As part of Google's long-term commitment to security and transparency, you can use Access Transparency to review logs of actions taken by Google staff when accessing user content. User-generated content is text entered into Gmail, Docs, Sheets, Slides, and other apps.
For details and instructions on viewing these logs, see Access Transparency logs.
What’s in Access Transparency logs?
Access Transparency logs include data about Google staff activity, including:
- Actions by the Support team that you may have requested by phone
- Basic engineering investigations into your support requests
- Other investigations made for valid business purposes, such as recovering from an outage
Access Transparency use cases
There are a variety of reasons why you might use Access Transparency. Some examples include:
- Verify that Google is accessing your data for valid business reasons, such as fixing a problem or responding to a request.
- Verify that Google staff are correctly addressing a request.
- Collect and analyze tracked access events through an automated security information and event management (SIEM) tool.
Services that write Access Transparency logs
The table below lists the Google Workspace services that write Access Transparency logs. GA indicates that a log type is generally available for a service. Beta indicates that a log type is available, but might be changed in backward-incompatible ways and isn't subject to any SLA or deprecation policy.
Access Transparency logs are produced by the following products:
|Products with Access Transparency support||Availability|
|Meet recordings stored in Drive||GA|
Access Transparency logs aren’t available for any editions, products or services not explicitly stated above. Third-party data indexing, YouTube, video, images, migration and emergency access to support quality of service are also excluded.

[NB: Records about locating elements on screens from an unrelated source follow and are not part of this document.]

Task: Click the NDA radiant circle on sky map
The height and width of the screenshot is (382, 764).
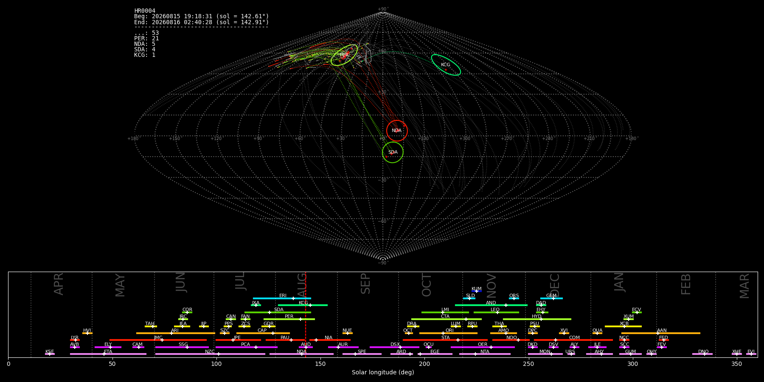Action: 397,131
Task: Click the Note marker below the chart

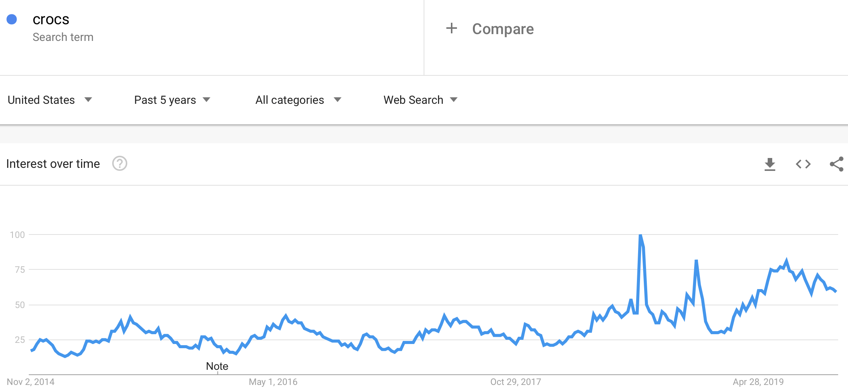Action: pyautogui.click(x=217, y=366)
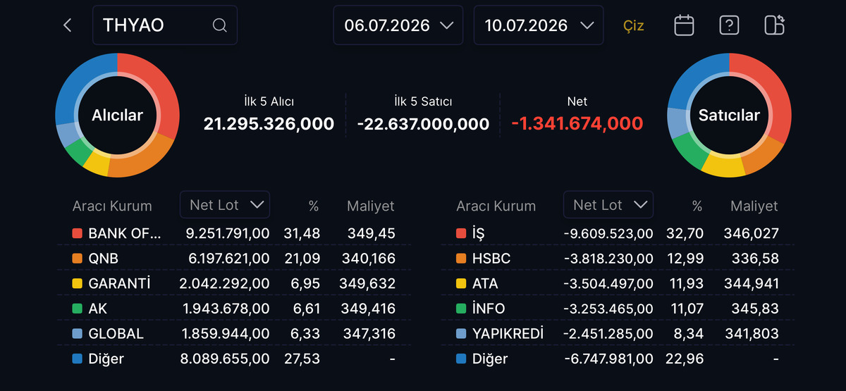Click the search magnifier icon beside THYAO
This screenshot has width=846, height=391.
click(x=219, y=25)
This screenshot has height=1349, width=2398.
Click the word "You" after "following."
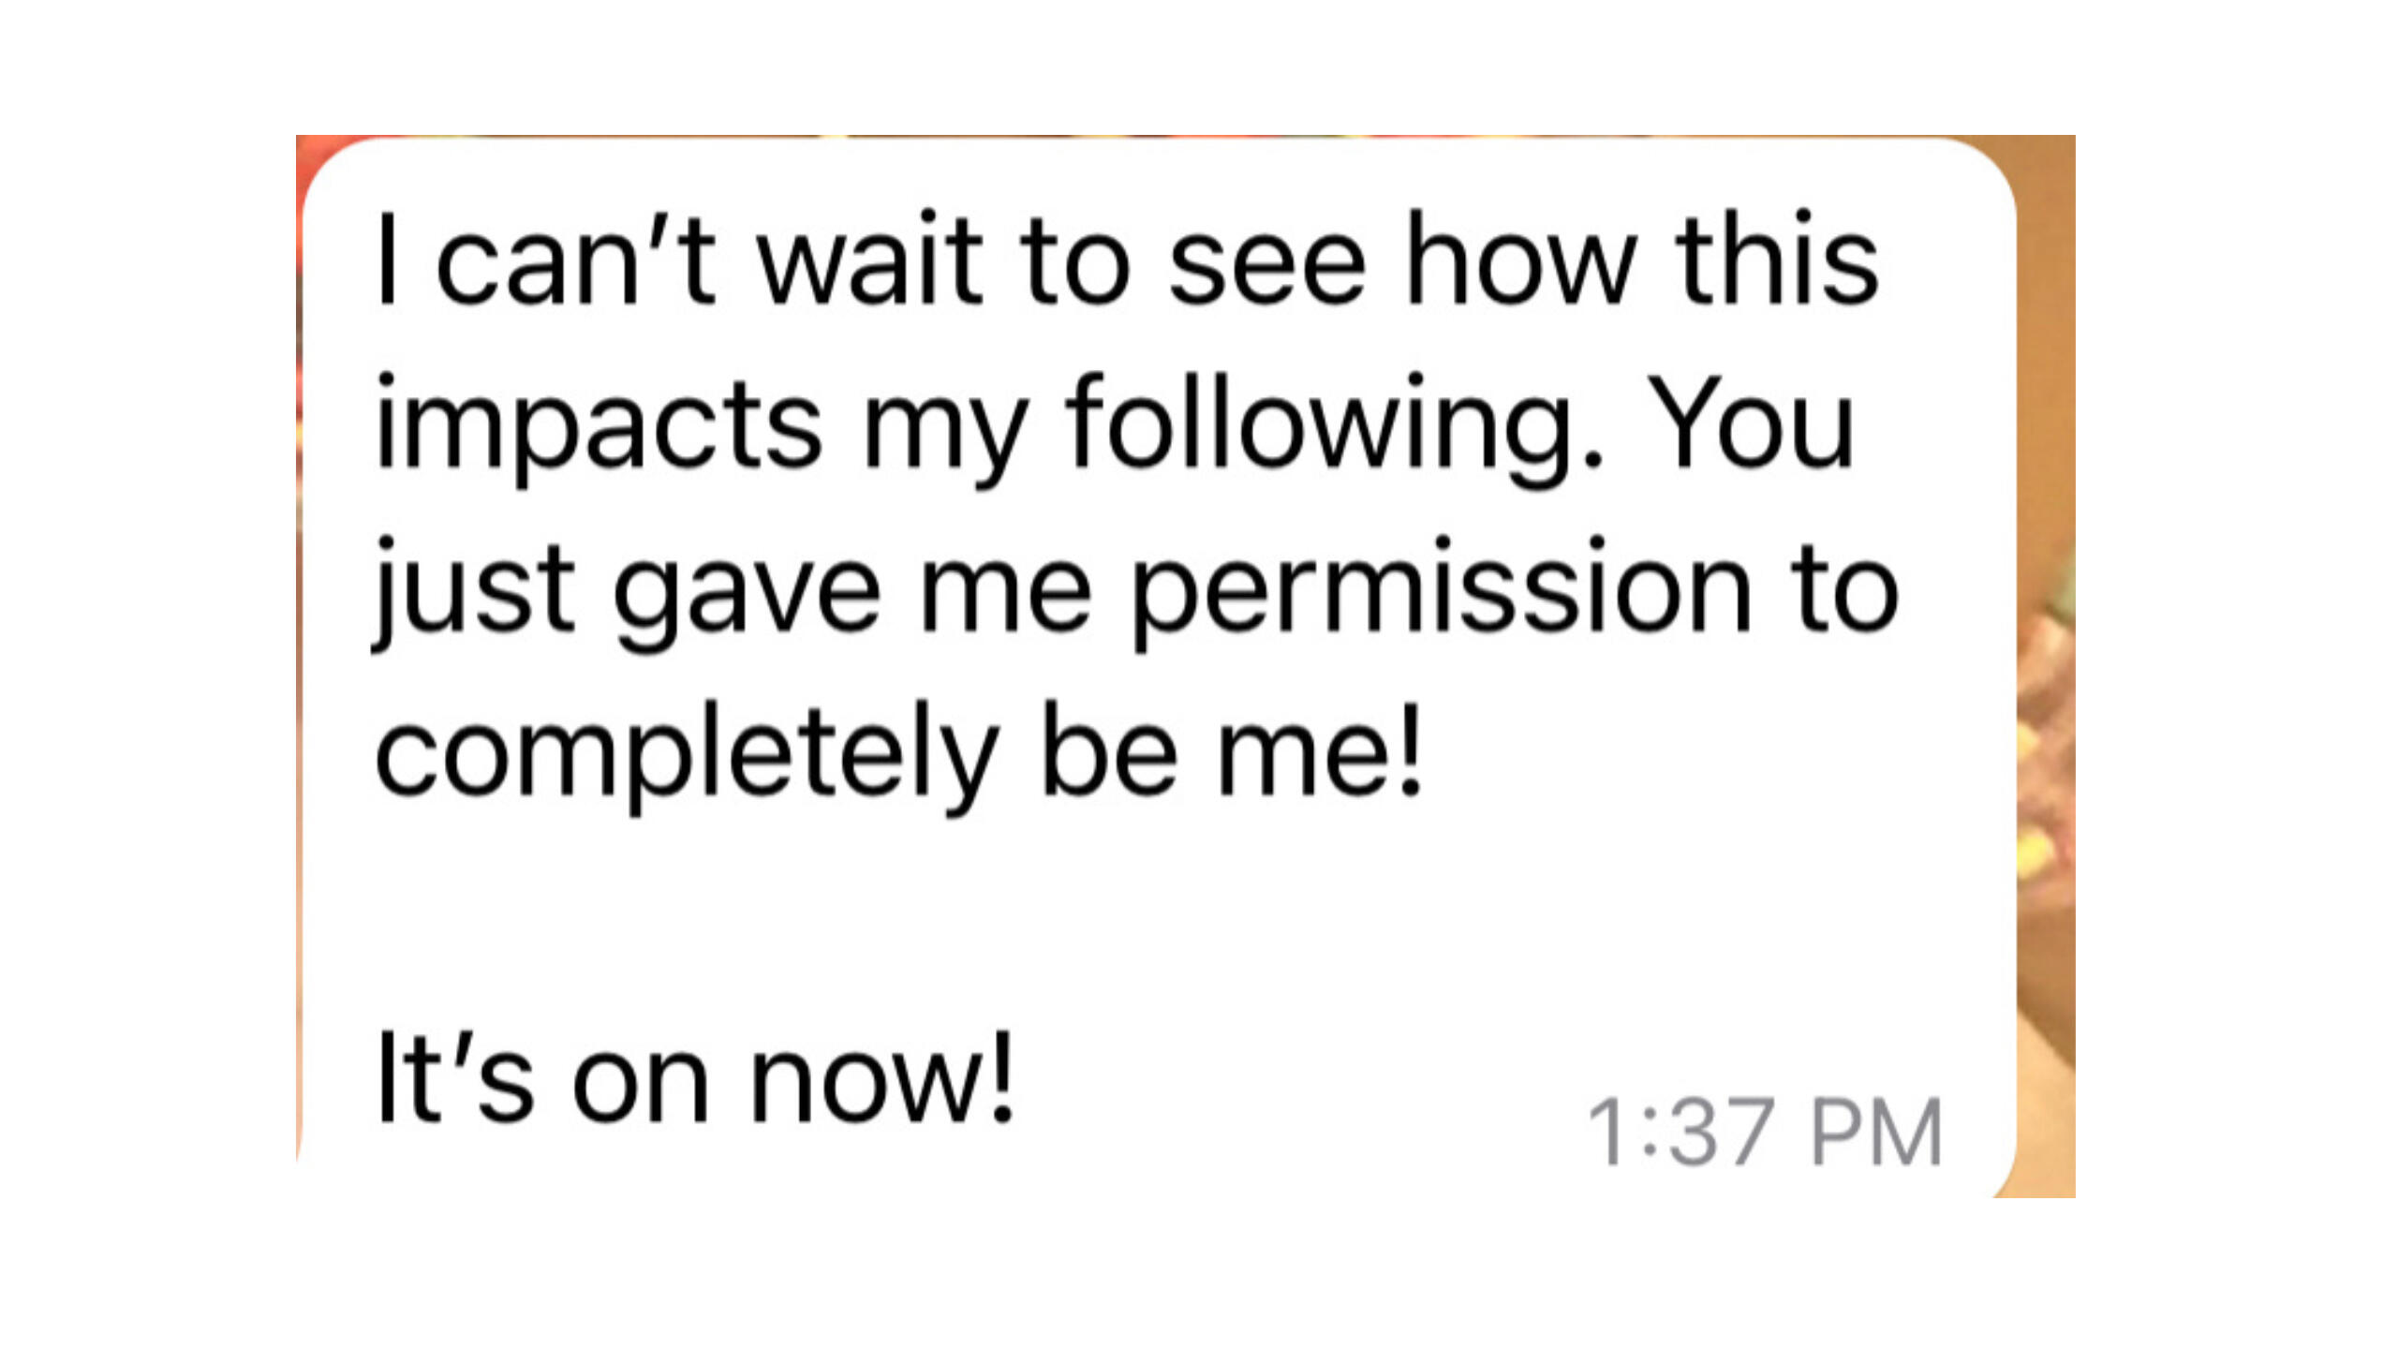click(x=1750, y=427)
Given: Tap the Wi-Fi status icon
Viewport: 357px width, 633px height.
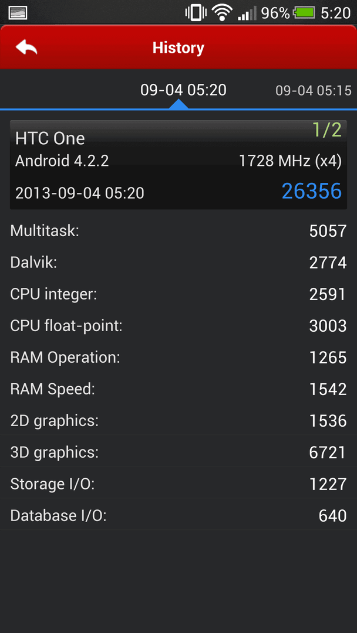Looking at the screenshot, I should pyautogui.click(x=221, y=13).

When is an Access Transparency log entry created?
An Access Transparency supported service writes a log entry when people at Google access user content that was created using the supported service. For example, a log entry is created if a Support engineer is helping to fix a Calendar problem.
A log entry isn’t written when:
- A user grants a Google staff person permission to access the data via doc sharing.
- Google is legally prohibited from notifying you of the access.
- The data in question is a public resource identifier, such as a file identification number.
- A system job accesses the data. For example, a compression job that runs on the data or machine learning functions. (In this case, Google uses an internal version of Binary Authorization to check that system code running on Access Transparency supported services is reviewed by a second party.)